# Vorgegebener Text

⁂

BeitragSo 18. Dez 2022, 15:47

.... und weiter geht es mit den europäischen Weinen in Rot:

2015er Dao Reserva DOC tinto (Alvaro Castro, Quinta da Pellada)-Dao (Portugal)-
eine spannende Cuvee aus Alfrocheiro, Touriga Nacional und Tinta Roriz (=Tempranillo), ausgebaut vom "Altmeister" der Dao-Weine: rubinrote Farbe mit leichter Randaufhellung, animierende Nase nach knapp reifen roten Beeren (Cassis,Craneberries, Brombeeren und Kirsche), etwas Tabak und Tintenblei, etwas kräutrige Akzente, am Gaumen ohne jegliche Restsüsse, feine Säure, "kühler" Eindruck, nur mittelgewichtig (13 Vol%),feinkörniges Tannin, saftige Dunkelfrucht (vor allem Kirsche und Cassis), unterlegt mit Kräutern, ganz zarter Holznote, wirkt völlig im Lot und erst am Beginn seiner Reife, mittellanger, harmonischer Abgang. Sehr gelungener Dao Reservewein zu sehr vernünftigem Preis.

⁂

# Zeilenliste
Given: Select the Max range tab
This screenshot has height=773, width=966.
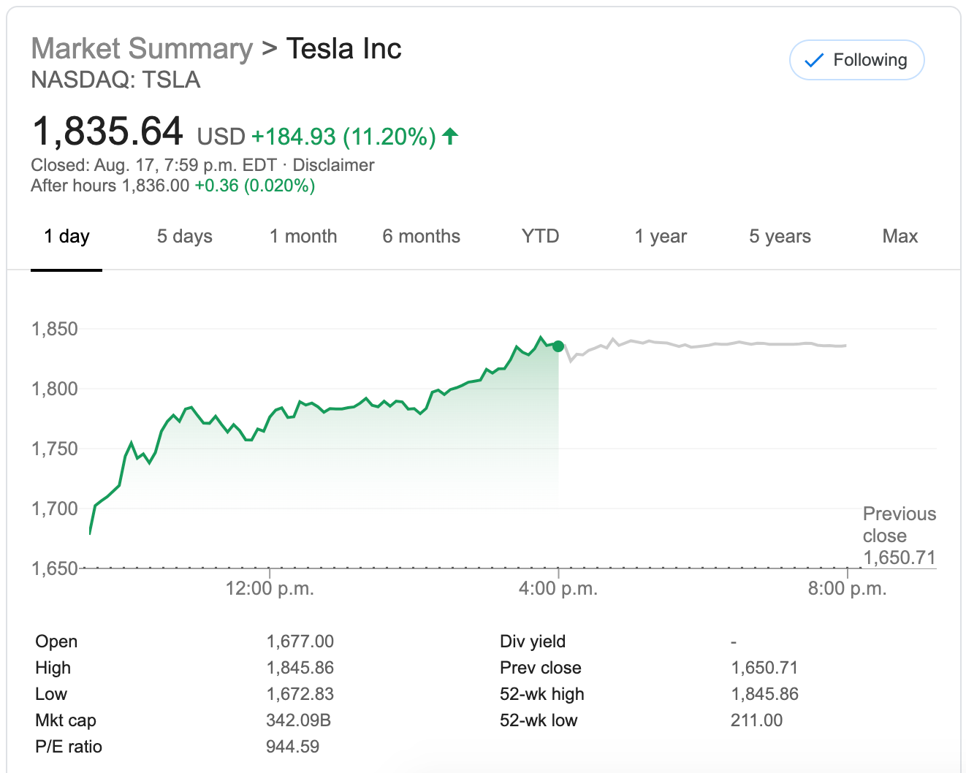Looking at the screenshot, I should (x=900, y=237).
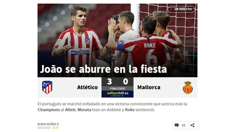The height and width of the screenshot is (132, 235).
Task: Click the share icon button
Action: tap(193, 125)
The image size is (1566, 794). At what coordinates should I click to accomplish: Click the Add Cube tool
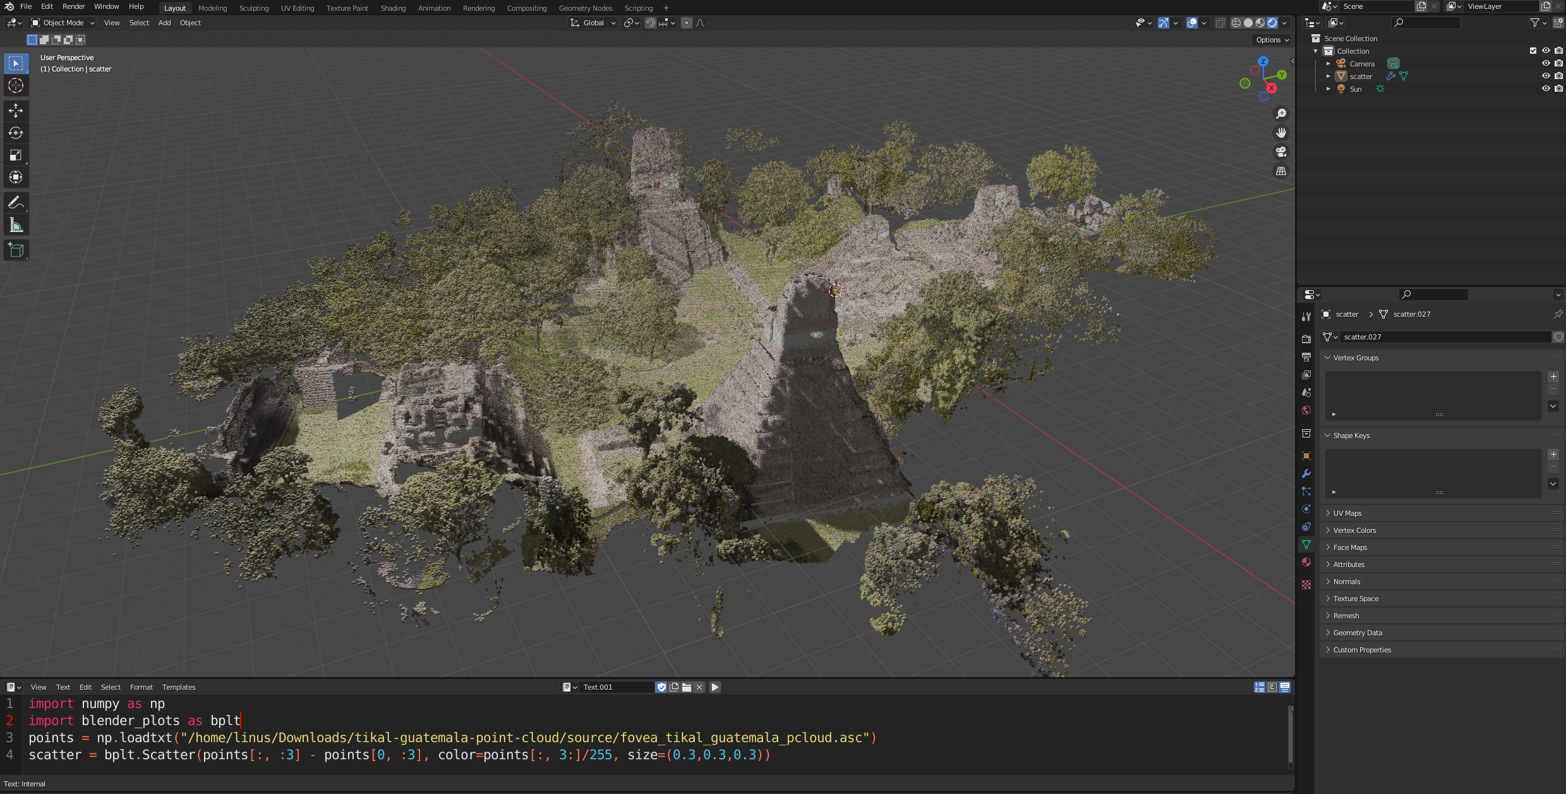tap(16, 250)
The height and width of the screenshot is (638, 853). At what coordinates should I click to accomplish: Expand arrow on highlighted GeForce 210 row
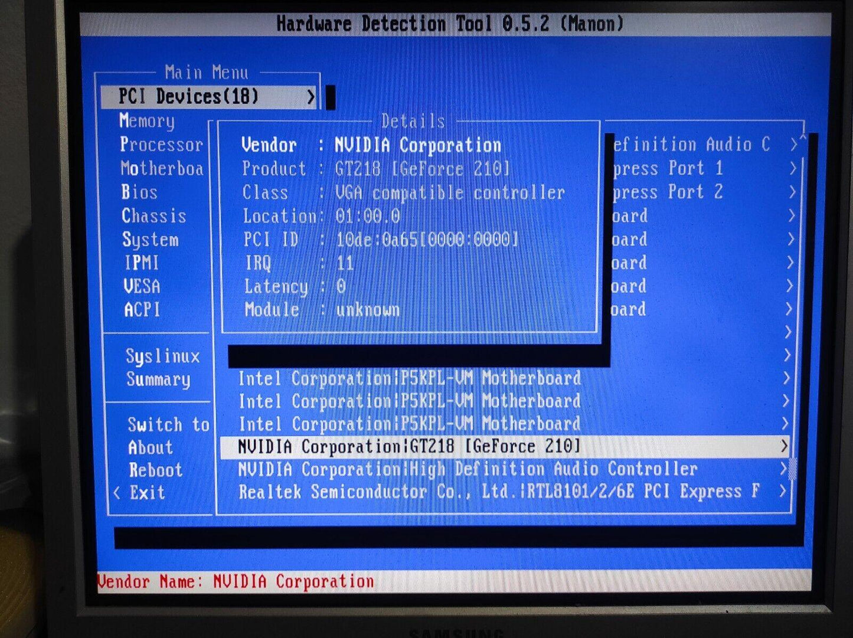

⁂

# Schriftliche Aufgabe 1
Schreib alle Zeilen aus Block 1 Wort für Wort ab und lass dabei die Bilder weg.
# Schriftliche Aufgabe 2
Schreib den Text über den Rotwein aus dem Dao nach seinem letzten Satz weiter.
Der Text und die Zeilen haben nichts miteinander zu tun.

# Antwort 1
Given: Select the Max range tab
This screenshot has height=773, width=966.
Looking at the screenshot, I should (x=900, y=237).
The height and width of the screenshot is (132, 235).
Task: Click the share icon button
Action: tap(193, 125)
The image size is (1566, 794). At what coordinates should I click to accomplish: Click the Add Cube tool
tap(16, 250)
The height and width of the screenshot is (638, 853). At what coordinates should I click to accomplish: Expand arrow on highlighted GeForce 210 row

# Antwort 2
2018er "Plakoura" Mandilari Crete PGI (Lyrarakis, Alagni) -Kreta (Griechenland)-
Einzellagenwein (Plakoura, 500 m über NN) aus der autochthonen griechischen Rebsorte Mandilari,12% der Trauben wurden sonnengetrocknet, 12 Monate Barriqueausbau.
Kräftiges Rubinrot, ebenso kraftvolle Nase mit reifer Dunkelfrucht (Kirsche, reife Pflaumen), dezente Holznoten mit einem Hauch "Strohwein-Feeling", das aber wunderbar zu diesem Wein passt, am Gaumen zwar trocken (2,1 Gr. RZ), aber mit deutlicher Extraktsüsse, schrammt etwas an der Marmeladigkeit, bekommt aber dank der griffigen Säure (6,9 Promill) noch die Kurve, reife Zwetschge, Süsskirsche, Hauch Zimt, kraftvoller Typ (14 Vol%), der Alkohol ist aber gut eingebunden,ein Hauch steinige Mineralität, mittellanger bis langer, würzig-kraftvoller Abgang. Ein sehr stimmiger Wein für Liebhaber kraftvoller Rotweine.

2017er "Les Terrasses" Laderas de Pizzara Priorat DOQ (Alvaro Palacios)- Priorat (Spanien)-
gebietstypische Cuvee aus Garnatxa und Carinena mit einem kleinen Schuss Cabernet Sauvignon von einem der bekanntesten spanischen Weinpersönlichkeiten, sehr alte Reben, geringer Ertrag und 17-monatiger Barriqueausbau.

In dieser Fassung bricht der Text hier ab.